Changing relations with animals
During the Jomon period, wild boar played an important role in both subsistence and ideology. A degree of animal husbandry is suggested by the presence of boar bones at Jomon sites in Hokkaido and on islands off the Pacific coast of Honshu, beyond their natural range.
Although deer bones are regularly found in Jomon shell middens, they are barely represented in Jomon material culture, while ceramic figurines of boar are relatively common.[784] Work by Koike Hiroko on faunal assemblages suggests that at certain times and places during the Jomon, there was considerable hunting pressure on larger wild animals, as well as on shellfish.[785] Populations may have become depleted, with the result that the relatively sedentary populations of larger Jomon settlements had to depend more on fish, small animals, and especially plants. These findings are backed up by more recent work at Sannai Maruyama, the largest Jomon settlement yet investigated, occupied at differing rates of intensity over nearly two millennia from 3900 to 2300 bce, where changes in lithic assemblages and low ratios of deer and wild boar in the faunal assemblages in the later stages of occupation indicate a shift to a largely plant diet, and potential over-hunting of larger animals around this long-lived settlement.[786]The significance of different animals changes during the Yayoi period, when deer start to feature in material culture depictions. For example, one survey of 364 pictorial representations on Yayoi period bronze bells found 129 pictures of deer and just 18 of wild boar. The first evidence for the domesticated pig also comes from the Yayoi period and it can be differentiated from wild boar at a number of sites in western Japan.[787] Recent work has focused on identifying the genetic forebears of Japanese pigs.[788] Perforated pig jawbones have been found at sites including Nabatake and Karako-Kagi, suggesting that they were mounted on poles, as is found in the Chinese Neolithic.

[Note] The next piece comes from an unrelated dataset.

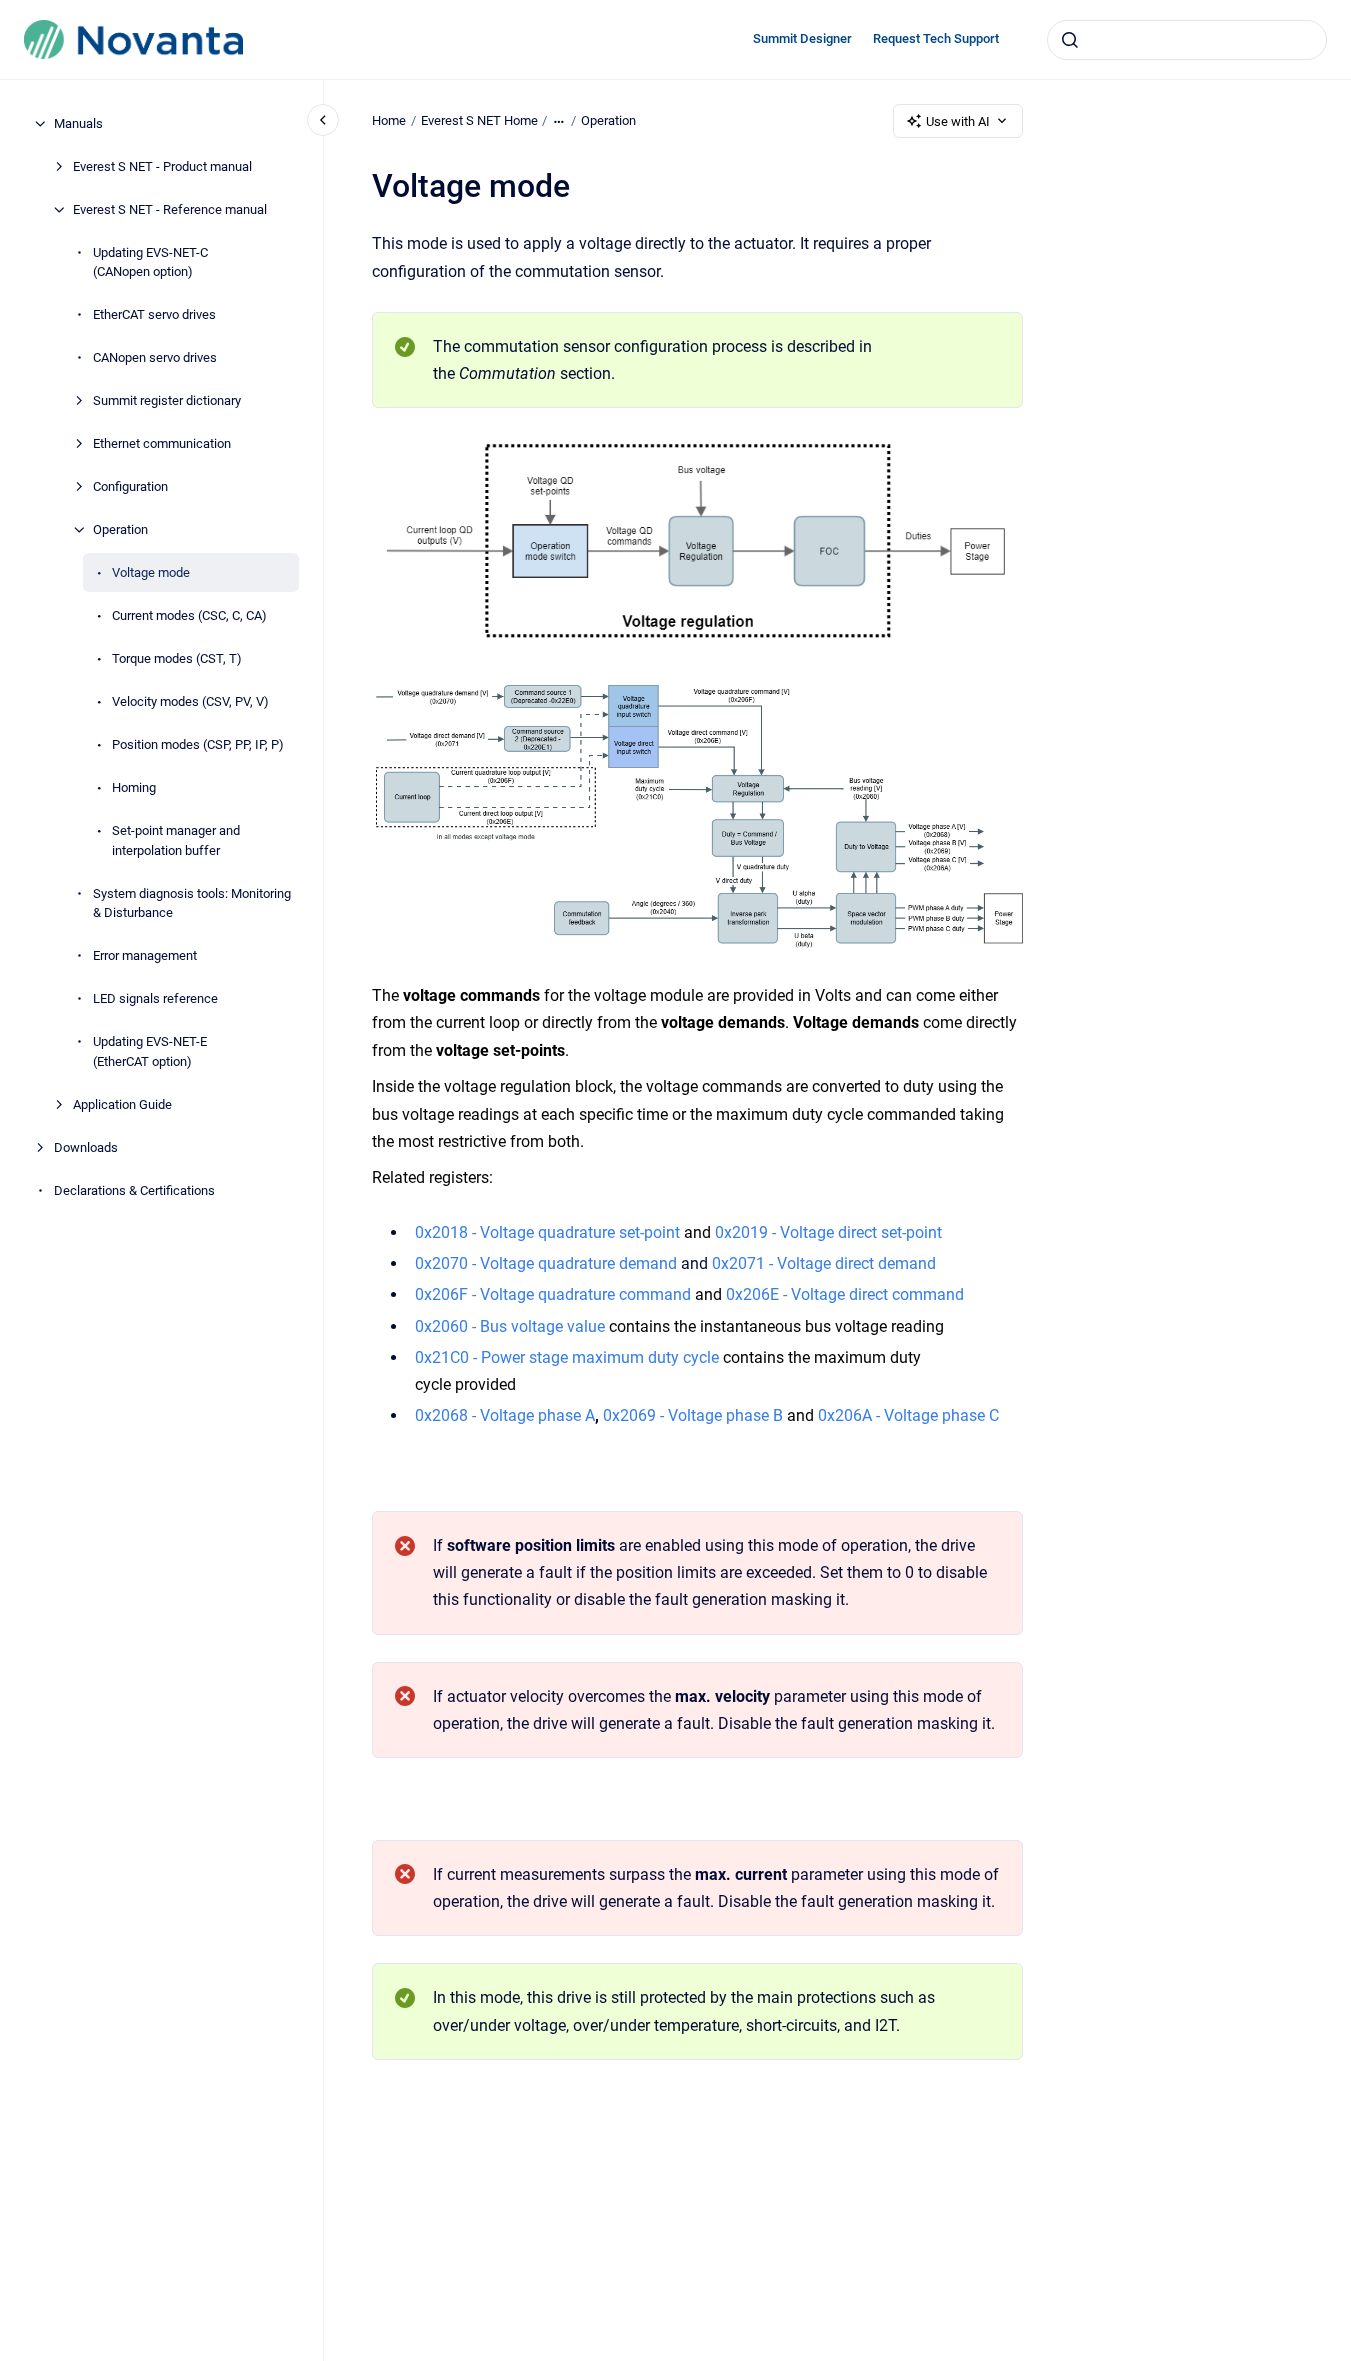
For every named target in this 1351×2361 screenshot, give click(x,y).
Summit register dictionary (167, 400)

At Karako-Kagi, wild boar continued to be raised in captivity.
Animal bones also featured in divinatory rituals during the Yayoi, in which hot sticks were pressed onto mainly scapula, in practices reminiscent of Chinese Shang dynasty oracle bones. Over 75 per cent of these bones were deer, followed by boar.[789]Pigs along with dogs, which were domesticated early in the Jomon, were the main domestic animals kept during the Yayoi. Although there are small numbers of horse and cattle bones from Yayoi sites in western Japan, they are not present in significant numbers until the later Kofun period.[790] Hoofprints in a Kofun period field at Kuroimine, Gunma prefecture, are evidence for the raising of horses by this time. Bones of domestic fowl are found on sites from the Yayoi period, and by the beginning of the Kofun period roosters appear in the repertoire of ceremonial material culture, including wooden examples thought to have played a role in funerary rituals, perhaps to reawaken the dead, and ceramic haniwa figures placed on burial mounds, though there is no evidence that chickens were being extensively consumed.[791] Fishing continued to be important, with evidence for specialized octopus-trapping using pots common at many Yayoi coastal sites, along with new types of net sinkers. The introduction of wet rice farming led to a restructuring of the way faunal food resources were exploited, but they continued to be an important part of the diet, helping support the increased population.